Contudo, a doação não pode ser feita em fraude contra credores, ou seja, quando o doador já tem uma dívida em seu nome. De modo contrário, o credor poderá ingressar com uma ação judicial denominada pauliana, com o objetivo de obter a anulação da doação e reaver o bem no patrimônio do donatário. O prazo decadencial da ação pauliana é de 4 anos, a contar da doação.

E a doação também não pode ser feita em fraude à execução, isto é, quando o doador tem contra si processo judicial. Se feita em fraude à execução, o juiz poderá considerar a doação ineficaz em relação ao credor e penhorar o bem no patrimônio do donatário. Diferentemente da fraude contra credores, a fraude à execução não está sujeita a prazo decadencial, podendo o juiz reconhecê-la a qualquer momento no processo. E ela pode inclusive trazer consequências penais para o doador.

Doações para entidades fiduciárias no exterior

Alternativamente à doação de bens a herdeiros, o empreendedor pode fazer uso de entidades legais fiduciárias no exterior, como trusts e fundações privadas. Geralmente destinados a gerenciar recursos financeiros em favor de seus beneficiários, as entidades fiduciárias costumam ser uma alternativa adequada quando a doação para pessoas naturais não for desejável por qualquer motivo ou que se trate de recursos financeiros que devam ser mantidos sob gestão profissional de um banco ou gestora de investimentos independente.

Essa é naturalmente uma alternativa que faz sentido para empreendedores que têm bens no exterior e não têm dificuldades em administrar essas entidades legais no dia a dia.

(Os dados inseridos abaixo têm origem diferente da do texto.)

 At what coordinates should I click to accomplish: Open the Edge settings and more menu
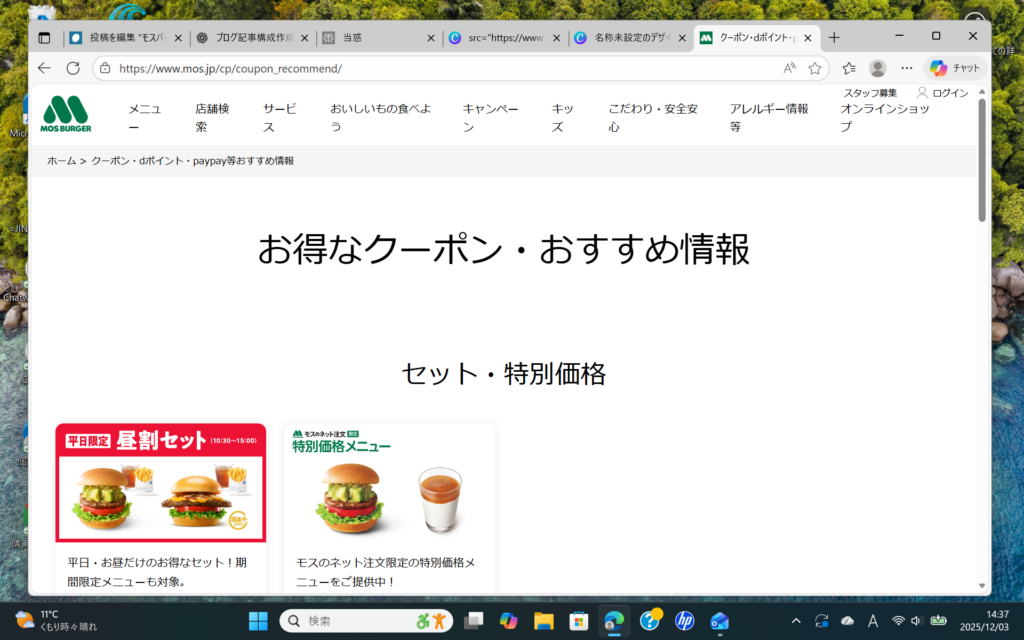click(x=907, y=68)
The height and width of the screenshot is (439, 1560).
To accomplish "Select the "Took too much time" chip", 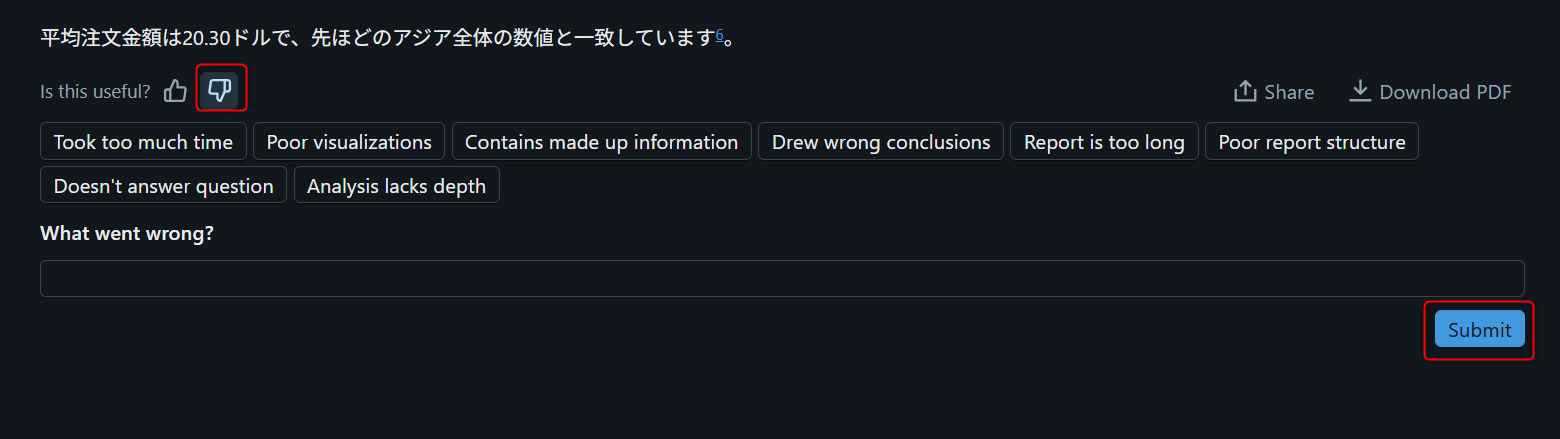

As mesmas observações feitas em relação à fraude contra credores e à fraude à execução acima aplicam-se às doações para as entidades fiduciárias estrangeiras, além da ressalva de que o empreendedor deve cumprir todas as obrigações fiscais e cambiais correspondentes.

Outros bens impenhoráveis

O empreendedor pode ainda fazer uso dos planos de previdência privada. Os recursos mantidos nesses planos podem não trazer altas rentabilidades financeiras, mas gozam de impenhorabilidade, que vem sendo confirmada pelo Superior Tribunal de Justiça – STJ, além de não precisarem ser partilhados por meio de inventário no caso de falecimento do seu titular. É comum assim que sirvam como uma reserva do empreendedor para a situação de quebra, servindo também para que os seus dependentes façam frente a despesas após o seu falecimento.